Parliamo della domanda di uscita lavorativa che tanti, troppi rispetto alle disponibilità’, hanno sottoscritto: segnale importante sia per chi vuole andare via (oggi più che mai, anzi vuole quasi scappare) ma anche per chi resta: in che condizioni ancora più pesanti e faticose si lavorerà?

Questo mitico digitale, questa rivoluzione attesa di riorganizzazione non risolverà’ i problemi: riduciamo filiali, riduciamo colleghi, ma la clientela rimane, esiste e dovrà essere assistita, almeno questo affermiamo.
Siamo i primi ma non per il benessere dei colleghi, le nostre famose persone sono sfinite: devono sopperire a carichi di lavoro impossibili, alle assenze di esodati mai sostituiti, agli organici carenti, senza conseguente e adeguata riduzione dei budget strutturati sul numero delle risorse assegnate e non su quelle effettive. Bisogna vendere i prodotti, scusate fare consulenza, fare le Skype, anche più volte al giorno, fare autoformazione anche su prodotti o procedure che a volte scopriamo lavorando; fare riunioni consuntive, anche infra giornata, servire clienti con e senza appuntamento, rispondere al telefono fisso, al cellulare, alle mail dei clienti, rispondere ai clienti che comunicano tramite internet; lavorare le liste, fare le pratiche, caricare il bancomat, inserire i prestiti, parlare sempre e continuamente di tutela, fare la formazione, anche quella obbligatoria comunicata oggi per dopodomani, accompagnare i clienti ai dispositivi automatici, assisterli nell’app, quasi da OSS; pianificare e suggerire strategie per crescere… Risultato: pronti a esplodere, a scoppiare, colpiti e affondati.

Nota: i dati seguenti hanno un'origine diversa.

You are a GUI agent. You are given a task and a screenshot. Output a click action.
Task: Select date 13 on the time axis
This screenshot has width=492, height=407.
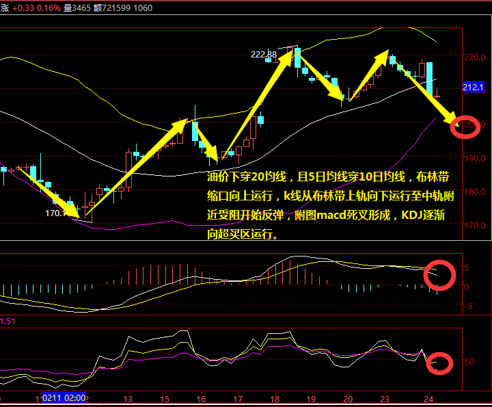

E anche volendo la disponibilità H24 del supporto psicologico non giustifica che si debba vivere serenamente la giornata lavorativa per non parlare del peso morale della consapevolezza delle difficoltà quotidiane a volte di sopravvivenza che giorno dopo giorno e sempre di più, aziende e famiglie si trovano ad affrontare e i colleghi a condividere: e non basta il prestito sociale, magari li aiuta la polizza!

E’ INDISPENSABILE, anche per chi continua a negarlo, riaffermare e tornare, nei fatti alla normalità, al tempo umano, al tempo possibile (il covid avrebbe dovuto insegnarlo, ma si vedono solo peggioramenti☹, l‘uomo non impara, neppure dalla storia) all‘umanizzazione del lavoro, ad organizzazioni di vita lavorative veramente compatibili: e la soluzione va offerta anche a chi lavora in forma tradizionale, perché il problema non è il dove, non è il luogo, ma è solamente il come, ossia in che condizioni viene messo il lavoratore per svolgere il proprio compito: e quelle vissute, ormai da anni, dimostrano un continuo deterioramento della qualità di vita lavorativa e non ne saranno certamente panacea, l’espressione domestica o quella evoluta, l’hub.

L’azienda non vuole problemi, ma i lavoratori necessitano di soluzioni indispensabili: le attendono da troppo tempo.